##### Texto fornecido
Atualmente, sete hospitais públicos fornecem a cirurgia no estado de São Paulo: HC, Santa Casa e UNIFESP na capital; Bauru, Campinas, Marília e Ribeirão Preto no interior. Também há outros centros espalhados pelo Brasil. O SUS arca com todos os custos da cirurgia – só o valor do aparelho é estimado em 45 mil reais. Desde 2010, convênios particulares também são obrigados por lei a subsidiar o implante.
Contudo, mesmo após conseguir a cirurgia, os usuários ainda encaram mais um problema: a reposição de partes, que não é atendida pelo SUS nem pelos convênios particulares. Apesar de ser um equipamento durável, peças externas do implante, como a bateria recarregável e o fio transmissor, podem se desgastar ou quebrar com o uso.
Preferência para crianças
Koji afirma que, embora qualquer paciente com problemas na cóclea possa se beneficiar do implante coclear, a adaptação é mais bem-sucedida em crianças. Isso porque o cérebro, nos primeiros anos de vida, tem mais facilidade em se adaptar a novas situações, o que é conhecido como plasticidade cerebral. “Se você nasce ouvindo, a área da audição no cérebro é estimulada. Em caso negativo, esse estímulo não é recebido, e portanto essa área não se desenvolve”, explica Koji. “Então depois não adianta fazer o ouvido funcionar, se o cérebro não está mais preparado para receber”.
Dr. Robson Koji Tsuji
Dr. Robson Koji Tsuji, membro do Grupo de Implante Coclear do Hospital das Clínicas (HC) da Faculdade de Medicina da USP (Fonte: Cecília Bastos/USP Imagens)
Segundo o médico, o ideal é que o implante seja realizado no primeiro ano de vida, ou, no máximo, até três anos e meio. “É a idade limite para fazer com que a criança com deficiência auditiva se torne um adulto com audição normal”, diz. Por isso, pacientes nessa faixa etária têm preferência na fila para realização do procedimento, assim como adultos que adiquiriram problemas na audição durante a vida. Já adultos que nasceram com deficiência auditiva raramente são implantados. Sua adaptação, muito mais difícil, faz com que eles sejam considerados casos de risco.
Polêmicas e contradições do procedimento
Apesar de todos os inegáveis benefícios do implante, parte da comunidade que possui deficiência auditiva ainda é contra o uso do aparelho. Entre os argumentos contrários, está o fato de que estes não devem ser vistos como deficientes, mas sim como um grupo que usa um tipo diferente de comunicação. Enquanto algumas pessoas se comunicam auxiliadas pela audição, os que possuem deficiência auditiva o fazem por sinais. Deste modo, isso não caracterizaria um problema que, portanto, não precisaria ser tratado.
##########
##### Dados fornecidos
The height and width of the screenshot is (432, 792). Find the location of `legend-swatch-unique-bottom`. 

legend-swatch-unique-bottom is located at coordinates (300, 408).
##########
_Exercícios_.
1/ Copie do texto sobre o implante coclear tudo o que vai desde "Segundo o médico, o" até "casos de risco.".
2/ De acordo com o texto sobre o implante coclear, qual é a idade máxima indicada pelo médico para a realização do implante em crianças?

_Soluções das tarefas_.
1/
Segundo o médico, o ideal é que o implante seja realizado no primeiro ano de vida, ou, no máximo, até três anos e meio. “É a idade limite para fazer com que a criança com deficiência auditiva se torne um adulto com audição normal”, diz. Por isso, pacientes nessa faixa etária têm preferência na fila para realização do procedimento, assim como adultos que adiquiriram problemas na audição durante a vida. Já adultos que nasceram com deficiência auditiva raramente são implantados. Sua adaptação, muito mais difícil, faz com que eles sejam considerados casos de risco.

2/ Três anos e meio.